[Extract to read]
____

The Curator’s life – or, 63 dinner plate-sized paper circles edged in one inch strips of double-sided sticky tape

After months of research, learning to handle and catalogue archive material talking, and more talking, making schedules and twiddling with budgets our exhibition finally went into the production phase.

This is heaven and hell. Heaven is to be finally bringing together and testing all our ideas and aspirations, hell is a cat that insists on sitting on your lap while you are trying to attach double-sided sticky tape to delicate elements of your display.

The sense that we had conceived an exhibition that was coherent and well-designed kept us going throughout a busy, but not manic, phase. And the fun seemed designed-in. Inspired by the circles of power in the print industry, which our archive evidenced through many hundreds of dinner menus, the display concept was to suggest the behind the scenes activity of a private dining room. Sourcing the material to dress the scenario meant getting hold of 600 dinner plates, cutlery, silver candlesticks, tablecloths and napkins. Where better to go than the London’s National Theatre props warehouse? Among the rubber ducks and papier mache lobsters we rooted out some of our props. We also sneaked into the costume stores and toyed with dressing up as the people we had encountered in the archive, including the inimitable typographer Beatrice Warde (picture a tweed suit and sensible shoes).

With all the elements for the display sourced, cleaned and paid for the morning of the installation arrived.

Our display area was a window, much like a large department store window – so it was shoes off and onto the task of sticking 63 printed paper circles onto the wall. Next came the scene setting with all the props, the trials of ingenuity when the stiffening baton fell off the large text panel, the extensive use of social media to communicate feedback on object placement through a sound proof window and the thousand and one things that need to be done to get a display ready in a few hours. Then the star objects arrived by taxi from the archive. Placing those in the display made it all feel real. And it looked great, better, I think, than we had imagined.

That’s satisfying, but of course, was just our opinion. The next stage was to have people, real, actual people, look at it and pass comment. But before we could get audience feedback it was time for dinner.

Dinner that day was the event we ran to accompany the exhibition. Four fabulous guests were invited to have dinner with us and talk about the circles of power in the print industry. More about that in the next blog.

Ps – I’ve checked, you can’t see the cat hairs.DSC_6920


8 Hours and 476 Plates Later…

…our exhibit Eat Drink Print is now up at the Lethaby Window Gallery at Central St. Martins. Yesterday, our weeks of research, designing, and planning our display, the big day arrived. Our design team sketched out plans and we scoured every corner of London for props and materials to create a “behind the scenes” look in the gallery. Signage was designed, proofed, edited and printed. Archival material was mounted. We debated how to best show the historical items without compromising the fragile paper and condition. Display strategies were mocked up and tested. We printed and cut out hundreds of circles for the back wall. The archival material was finally packed up and made the journey from London College of Communication to Central St. Martin’s on Monday morning and work was underway.

____

[Work required] Condense the paragraph of the exhibition blog post above that begins "Our display area was a window" into a short bulleted list that keeps its main facts.

[Source excerpt]
____

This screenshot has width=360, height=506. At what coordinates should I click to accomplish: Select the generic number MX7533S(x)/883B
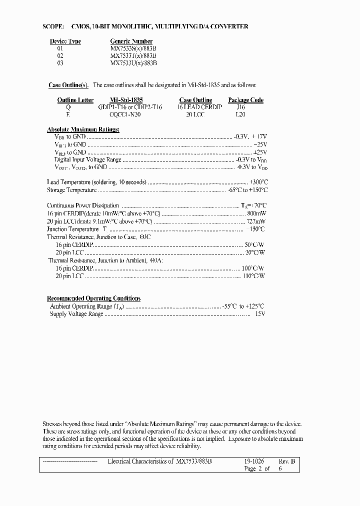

____

[Answer to the task]
- The display area was a window, much like a large department store window.
- With shoes off, the team stuck 63 printed paper circles onto the wall.
- They then set the scene with the props.
- When the stiffening baton fell off the large text panel, they had to improvise.
- Because the window was soundproof, they used social media to give feedback on where objects should go.
- Countless other jobs had to be finished within a few hours.
- The star objects arrived from the archive by taxi, and placing them made the display feel real.
- The finished display looked great, arguably better than imagined.